-- Text passage --
^^^^^^^^

Whisper it softly but one day, eventually, politics will come back. And while it might not be the thing we’re all missing most, when it does a lot will hinge on what form it takes.
As James Forsyth noted in his column this week, talk in government is that politics will be changed ‘for a generation’ by the Conservative party’s move to become a more ‘communitarian party’.
Yet prior to the shock of the pandemic all the talk was of a new divide in British politics. Social values – not the traditional left-right cleavage – was the dominant dividing line that won Boris Johnson his majority.
Now the talk is of a country, post Brexit and post Covid-19, more united. But there are good reasons to believe that the divide that we have grown so used to, hinging on social identity rather than economic circumstances, will persist.
While many things may change, our politics is likely to feel familiar.
The first thing worth noting is that the Conservatives profited from the pre-Covid battle lines. In December 2019, they won seats in the North and Midlands such as Ashfield, Bishop Auckland and Workington that had never before elected a Conservative MP.
In seats where over 60 per cent backed Leave, the Tories increased their support by an average of six per cent. In those where more than 60 per cent voted remain, its vote fell by three points.
According to Lord Ashcroft’s poll carried out on the day of the election, 25 per cent of Labour Leave voters switched to the Conservatives. And the party won by 21 per cent among working class voters.
Yet that is not the whole story. The Tories scored a double whammy in 2019 – not only winning leave-leaning Labour seats, but also hanging onto their own strongly pro-remain, proportionately more middle class constituencies.
Conservatives retained two thirds (65 per cent) of their remain backing voters. What accounts for their ability to pull off this spectacular electoral trick?
Tory remainers were willing to prioritise left-right loyalties over Brexit ones to prevent Jeremy Corbyn from coming to power, even at the cost of a hard Brexit.
The early evidence is that the election of Keir Starmer would make a repeat performance more difficult, widening the pool of voters in marginal constituencies willing to countenance voting Labour.
The transition towards a post-Covid economic reality, while affecting the lowest paid worst, is also likely to generate a relatively high proportion of losers among middle class voters.
These are disproportionately more likely to be people who stuck with the Conservatives last time despite Brexit, worried principally about Corbyn’s redistributive agenda. This could prove toxic for the Conservative party in the medium term.

^^^^^^^^

-- What you are asked to do --
In the article on British politics after Covid-19, why did the Conservatives keep most of their Remain-backing voters in 2019? Answer in one to three sentences.

-- Entries supplied --
^^^^^^^^

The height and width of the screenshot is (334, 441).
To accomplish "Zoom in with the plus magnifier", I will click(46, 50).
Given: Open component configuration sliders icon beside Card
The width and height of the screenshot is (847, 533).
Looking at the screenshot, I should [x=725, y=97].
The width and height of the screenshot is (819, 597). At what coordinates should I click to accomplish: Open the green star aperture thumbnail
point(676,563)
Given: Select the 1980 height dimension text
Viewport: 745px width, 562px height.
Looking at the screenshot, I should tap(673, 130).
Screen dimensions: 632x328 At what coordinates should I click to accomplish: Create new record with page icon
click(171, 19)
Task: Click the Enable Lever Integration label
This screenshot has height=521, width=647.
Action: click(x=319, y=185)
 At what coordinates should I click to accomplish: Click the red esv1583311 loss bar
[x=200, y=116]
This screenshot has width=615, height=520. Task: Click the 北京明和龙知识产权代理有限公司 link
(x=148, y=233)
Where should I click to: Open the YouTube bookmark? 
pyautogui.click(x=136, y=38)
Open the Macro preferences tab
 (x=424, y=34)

^^^^^^^^

-- Result of the task --
Tory Remainers put left-right loyalties ahead of Brexit ones to stop Jeremy Corbyn from coming to power, even at the cost of a hard Brexit. They were worried principally about Corbyn's redistributive agenda.